*EXERCISE DETAILS*.
For each line below that holds "will", return the line as it stands.

(THE RECORDS begins)

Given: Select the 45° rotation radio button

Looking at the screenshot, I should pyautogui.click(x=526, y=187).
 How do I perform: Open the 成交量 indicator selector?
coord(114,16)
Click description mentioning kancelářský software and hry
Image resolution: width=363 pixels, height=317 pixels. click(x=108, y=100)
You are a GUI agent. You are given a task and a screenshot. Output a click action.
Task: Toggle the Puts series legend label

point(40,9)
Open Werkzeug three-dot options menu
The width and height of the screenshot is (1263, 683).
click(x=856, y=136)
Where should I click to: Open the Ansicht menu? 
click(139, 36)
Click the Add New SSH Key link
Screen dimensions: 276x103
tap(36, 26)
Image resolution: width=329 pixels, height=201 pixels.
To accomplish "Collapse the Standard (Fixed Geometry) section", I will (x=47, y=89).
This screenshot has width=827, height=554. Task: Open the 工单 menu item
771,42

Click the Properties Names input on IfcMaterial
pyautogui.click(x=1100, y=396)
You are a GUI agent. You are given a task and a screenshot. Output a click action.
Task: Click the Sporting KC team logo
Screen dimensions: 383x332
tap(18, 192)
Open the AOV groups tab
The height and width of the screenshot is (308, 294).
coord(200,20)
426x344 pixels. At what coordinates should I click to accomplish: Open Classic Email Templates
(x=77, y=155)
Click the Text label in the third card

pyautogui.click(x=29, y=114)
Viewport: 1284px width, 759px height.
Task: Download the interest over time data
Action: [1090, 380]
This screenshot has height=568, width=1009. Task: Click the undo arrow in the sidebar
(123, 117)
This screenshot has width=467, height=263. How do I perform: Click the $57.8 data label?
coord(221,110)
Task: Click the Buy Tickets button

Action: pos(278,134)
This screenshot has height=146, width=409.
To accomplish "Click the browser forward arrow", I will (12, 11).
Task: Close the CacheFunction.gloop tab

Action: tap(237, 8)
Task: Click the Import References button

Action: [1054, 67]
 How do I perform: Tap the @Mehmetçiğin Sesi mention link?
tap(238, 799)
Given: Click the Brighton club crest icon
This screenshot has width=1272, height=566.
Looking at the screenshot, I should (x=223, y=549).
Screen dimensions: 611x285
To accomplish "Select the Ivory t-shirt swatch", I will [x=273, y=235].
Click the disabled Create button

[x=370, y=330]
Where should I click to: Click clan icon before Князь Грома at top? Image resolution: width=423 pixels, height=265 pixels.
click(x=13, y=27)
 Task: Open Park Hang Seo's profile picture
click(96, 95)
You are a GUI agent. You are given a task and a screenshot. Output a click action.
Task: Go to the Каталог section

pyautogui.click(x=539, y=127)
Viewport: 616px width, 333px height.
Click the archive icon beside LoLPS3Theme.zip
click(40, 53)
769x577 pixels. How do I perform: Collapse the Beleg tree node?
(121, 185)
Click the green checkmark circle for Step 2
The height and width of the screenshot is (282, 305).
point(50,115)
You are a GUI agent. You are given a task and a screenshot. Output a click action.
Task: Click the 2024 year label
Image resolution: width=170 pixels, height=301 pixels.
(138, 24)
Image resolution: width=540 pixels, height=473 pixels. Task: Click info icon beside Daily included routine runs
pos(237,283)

(THE RECORDS ends)

*EXERCISE SOLUTION*.
To accomplish "Collapse the Standard (Fixed Geometry) section", I will (x=47, y=89).
To accomplish "Click the browser forward arrow", I will (12, 11).
To accomplish "Select the Ivory t-shirt swatch", I will [x=273, y=235].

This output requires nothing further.